**EXERCISE INSTRUCTIONS:**
Would you write out all of the data exactly as it appears below?

#### WORKING DATA

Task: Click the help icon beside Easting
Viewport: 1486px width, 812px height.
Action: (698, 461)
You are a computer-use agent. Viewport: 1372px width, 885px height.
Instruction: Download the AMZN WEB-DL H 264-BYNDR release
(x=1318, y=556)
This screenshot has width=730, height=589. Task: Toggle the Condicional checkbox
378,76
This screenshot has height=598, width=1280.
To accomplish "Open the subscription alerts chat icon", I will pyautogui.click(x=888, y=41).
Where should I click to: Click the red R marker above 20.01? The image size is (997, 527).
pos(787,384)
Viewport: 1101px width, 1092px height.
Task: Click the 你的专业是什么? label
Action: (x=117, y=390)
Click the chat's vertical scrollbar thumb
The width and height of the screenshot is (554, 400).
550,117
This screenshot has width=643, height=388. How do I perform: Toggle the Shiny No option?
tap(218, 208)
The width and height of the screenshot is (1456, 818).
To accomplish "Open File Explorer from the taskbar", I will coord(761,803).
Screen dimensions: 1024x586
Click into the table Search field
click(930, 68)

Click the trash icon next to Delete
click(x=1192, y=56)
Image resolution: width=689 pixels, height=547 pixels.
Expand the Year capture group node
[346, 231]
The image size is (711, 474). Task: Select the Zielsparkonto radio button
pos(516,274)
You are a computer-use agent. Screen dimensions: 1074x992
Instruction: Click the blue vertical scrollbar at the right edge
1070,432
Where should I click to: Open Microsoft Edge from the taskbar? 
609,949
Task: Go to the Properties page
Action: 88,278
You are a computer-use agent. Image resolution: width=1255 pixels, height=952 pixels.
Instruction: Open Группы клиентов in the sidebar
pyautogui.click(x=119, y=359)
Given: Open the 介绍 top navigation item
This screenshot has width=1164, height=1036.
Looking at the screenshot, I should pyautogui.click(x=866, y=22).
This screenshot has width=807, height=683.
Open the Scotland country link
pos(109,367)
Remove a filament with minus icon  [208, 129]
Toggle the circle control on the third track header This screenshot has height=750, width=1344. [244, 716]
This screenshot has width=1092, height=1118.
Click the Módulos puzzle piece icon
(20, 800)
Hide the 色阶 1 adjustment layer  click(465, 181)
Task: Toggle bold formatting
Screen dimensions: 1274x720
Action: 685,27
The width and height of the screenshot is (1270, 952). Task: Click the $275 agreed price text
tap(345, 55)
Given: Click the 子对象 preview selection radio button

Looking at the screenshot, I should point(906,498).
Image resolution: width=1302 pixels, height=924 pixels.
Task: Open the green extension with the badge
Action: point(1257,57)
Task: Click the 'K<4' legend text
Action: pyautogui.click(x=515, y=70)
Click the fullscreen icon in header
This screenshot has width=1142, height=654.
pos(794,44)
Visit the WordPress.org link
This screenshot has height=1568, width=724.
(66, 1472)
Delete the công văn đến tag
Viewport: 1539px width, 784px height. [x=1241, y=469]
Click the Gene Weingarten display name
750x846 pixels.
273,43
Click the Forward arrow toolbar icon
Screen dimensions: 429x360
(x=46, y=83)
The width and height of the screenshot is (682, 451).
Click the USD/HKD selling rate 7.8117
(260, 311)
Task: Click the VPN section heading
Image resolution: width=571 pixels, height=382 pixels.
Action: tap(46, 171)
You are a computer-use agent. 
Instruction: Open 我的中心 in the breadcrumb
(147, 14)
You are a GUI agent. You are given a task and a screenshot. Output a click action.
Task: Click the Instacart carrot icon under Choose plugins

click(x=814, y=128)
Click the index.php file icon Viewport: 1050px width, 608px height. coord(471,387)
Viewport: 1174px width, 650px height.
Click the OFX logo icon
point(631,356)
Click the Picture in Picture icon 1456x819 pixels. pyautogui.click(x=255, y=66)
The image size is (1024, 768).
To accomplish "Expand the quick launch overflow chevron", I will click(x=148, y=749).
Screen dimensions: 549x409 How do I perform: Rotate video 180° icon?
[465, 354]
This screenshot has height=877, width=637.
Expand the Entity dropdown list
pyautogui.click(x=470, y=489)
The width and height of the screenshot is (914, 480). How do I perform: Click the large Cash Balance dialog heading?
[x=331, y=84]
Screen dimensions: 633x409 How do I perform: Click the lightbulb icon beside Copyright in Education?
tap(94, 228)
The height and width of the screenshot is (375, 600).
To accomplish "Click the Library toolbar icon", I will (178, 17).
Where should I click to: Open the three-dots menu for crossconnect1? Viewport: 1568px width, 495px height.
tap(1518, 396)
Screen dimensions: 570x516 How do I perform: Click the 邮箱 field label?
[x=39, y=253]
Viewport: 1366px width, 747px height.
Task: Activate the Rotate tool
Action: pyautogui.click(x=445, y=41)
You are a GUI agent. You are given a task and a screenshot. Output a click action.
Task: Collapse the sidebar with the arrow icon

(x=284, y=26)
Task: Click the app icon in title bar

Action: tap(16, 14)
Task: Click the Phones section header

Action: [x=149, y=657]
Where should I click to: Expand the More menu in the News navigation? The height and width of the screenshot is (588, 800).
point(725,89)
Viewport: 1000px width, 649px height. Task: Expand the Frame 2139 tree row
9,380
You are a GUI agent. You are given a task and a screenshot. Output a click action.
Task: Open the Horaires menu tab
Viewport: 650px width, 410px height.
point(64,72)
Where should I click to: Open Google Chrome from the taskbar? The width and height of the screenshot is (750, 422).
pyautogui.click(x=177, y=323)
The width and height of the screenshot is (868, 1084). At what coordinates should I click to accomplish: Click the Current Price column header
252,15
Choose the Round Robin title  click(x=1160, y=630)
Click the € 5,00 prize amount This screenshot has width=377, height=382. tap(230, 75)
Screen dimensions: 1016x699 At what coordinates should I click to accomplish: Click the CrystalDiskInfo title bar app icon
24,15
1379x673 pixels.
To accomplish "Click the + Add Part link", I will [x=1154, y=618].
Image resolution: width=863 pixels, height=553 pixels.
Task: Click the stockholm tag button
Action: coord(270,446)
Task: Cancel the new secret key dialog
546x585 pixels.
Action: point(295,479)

########

**WRITTEN RESPONSE:**
Task: Click the help icon beside Easting
Viewport: 1486px width, 812px height.
Action: (698, 461)
You are a computer-use agent. Viewport: 1372px width, 885px height.
Instruction: Download the AMZN WEB-DL H 264-BYNDR release
(x=1318, y=556)
This screenshot has width=730, height=589. Task: Toggle the Condicional checkbox
378,76
This screenshot has height=598, width=1280.
To accomplish "Open the subscription alerts chat icon", I will pyautogui.click(x=888, y=41).
Where should I click to: Click the red R marker above 20.01? The image size is (997, 527).
pos(787,384)
Viewport: 1101px width, 1092px height.
Task: Click the 你的专业是什么? label
Action: (x=117, y=390)
Click the chat's vertical scrollbar thumb
The width and height of the screenshot is (554, 400).
550,117
This screenshot has width=643, height=388. How do I perform: Toggle the Shiny No option?
tap(218, 208)
The width and height of the screenshot is (1456, 818).
To accomplish "Open File Explorer from the taskbar", I will coord(761,803).
Screen dimensions: 1024x586
Click into the table Search field
click(930, 68)

Click the trash icon next to Delete
click(x=1192, y=56)
Image resolution: width=689 pixels, height=547 pixels.
Expand the Year capture group node
[346, 231]
The image size is (711, 474). Task: Select the Zielsparkonto radio button
pos(516,274)
You are a computer-use agent. Screen dimensions: 1074x992
Instruction: Click the blue vertical scrollbar at the right edge
1070,432
Where should I click to: Open Microsoft Edge from the taskbar? 
609,949
Task: Go to the Properties page
Action: 88,278
You are a computer-use agent. Image resolution: width=1255 pixels, height=952 pixels.
Instruction: Open Группы клиентов in the sidebar
pyautogui.click(x=119, y=359)
Given: Open the 介绍 top navigation item
This screenshot has width=1164, height=1036.
Looking at the screenshot, I should pyautogui.click(x=866, y=22).
This screenshot has width=807, height=683.
Open the Scotland country link
pos(109,367)
Remove a filament with minus icon  [208, 129]
Toggle the circle control on the third track header This screenshot has height=750, width=1344. [244, 716]
This screenshot has width=1092, height=1118.
Click the Módulos puzzle piece icon
(20, 800)
Hide the 色阶 1 adjustment layer  click(465, 181)
Task: Toggle bold formatting
Screen dimensions: 1274x720
Action: 685,27
The width and height of the screenshot is (1270, 952). Task: Click the $275 agreed price text
tap(345, 55)
Given: Click the 子对象 preview selection radio button

Looking at the screenshot, I should point(906,498).
Image resolution: width=1302 pixels, height=924 pixels.
Task: Open the green extension with the badge
Action: point(1257,57)
Task: Click the 'K<4' legend text
Action: pyautogui.click(x=515, y=70)
Click the fullscreen icon in header
This screenshot has width=1142, height=654.
pos(794,44)
Visit the WordPress.org link
This screenshot has height=1568, width=724.
(66, 1472)
Delete the công văn đến tag
Viewport: 1539px width, 784px height. [x=1241, y=469]
Click the Gene Weingarten display name
750x846 pixels.
273,43
Click the Forward arrow toolbar icon
Screen dimensions: 429x360
(x=46, y=83)
The width and height of the screenshot is (682, 451).
Click the USD/HKD selling rate 7.8117
(260, 311)
Task: Click the VPN section heading
Image resolution: width=571 pixels, height=382 pixels.
Action: tap(46, 171)
You are a computer-use agent. 
Instruction: Open 我的中心 in the breadcrumb
(147, 14)
You are a GUI agent. You are given a task and a screenshot. Output a click action.
Task: Click the Instacart carrot icon under Choose plugins

click(x=814, y=128)
Click the index.php file icon Viewport: 1050px width, 608px height. coord(471,387)
Viewport: 1174px width, 650px height.
Click the OFX logo icon
point(631,356)
Click the Picture in Picture icon 1456x819 pixels. pyautogui.click(x=255, y=66)
The image size is (1024, 768).
To accomplish "Expand the quick launch overflow chevron", I will click(x=148, y=749).
Screen dimensions: 549x409 How do I perform: Rotate video 180° icon?
[465, 354]
This screenshot has height=877, width=637.
Expand the Entity dropdown list
pyautogui.click(x=470, y=489)
The width and height of the screenshot is (914, 480). How do I perform: Click the large Cash Balance dialog heading?
[x=331, y=84]
Screen dimensions: 633x409 How do I perform: Click the lightbulb icon beside Copyright in Education?
tap(94, 228)
The height and width of the screenshot is (375, 600).
To accomplish "Click the Library toolbar icon", I will (178, 17).
Where should I click to: Open the three-dots menu for crossconnect1? Viewport: 1568px width, 495px height.
tap(1518, 396)
Screen dimensions: 570x516 How do I perform: Click the 邮箱 field label?
[x=39, y=253]
Viewport: 1366px width, 747px height.
Task: Activate the Rotate tool
Action: pyautogui.click(x=445, y=41)
You are a GUI agent. You are given a task and a screenshot. Output a click action.
Task: Collapse the sidebar with the arrow icon

(x=284, y=26)
Task: Click the app icon in title bar

Action: tap(16, 14)
Task: Click the Phones section header

Action: [x=149, y=657]
Where should I click to: Expand the More menu in the News navigation? The height and width of the screenshot is (588, 800).
point(725,89)
Viewport: 1000px width, 649px height. Task: Expand the Frame 2139 tree row
9,380
You are a GUI agent. You are given a task and a screenshot. Output a click action.
Task: Open the Horaires menu tab
Viewport: 650px width, 410px height.
point(64,72)
Where should I click to: Open Google Chrome from the taskbar? The width and height of the screenshot is (750, 422).
pyautogui.click(x=177, y=323)
The width and height of the screenshot is (868, 1084). At what coordinates should I click to accomplish: Click the Current Price column header
252,15
Choose the Round Robin title  click(x=1160, y=630)
Click the € 5,00 prize amount This screenshot has width=377, height=382. tap(230, 75)
Screen dimensions: 1016x699 At what coordinates should I click to accomplish: Click the CrystalDiskInfo title bar app icon
24,15
1379x673 pixels.
To accomplish "Click the + Add Part link", I will [x=1154, y=618].
Image resolution: width=863 pixels, height=553 pixels.
Task: Click the stockholm tag button
Action: coord(270,446)
Task: Cancel the new secret key dialog
546x585 pixels.
Action: point(295,479)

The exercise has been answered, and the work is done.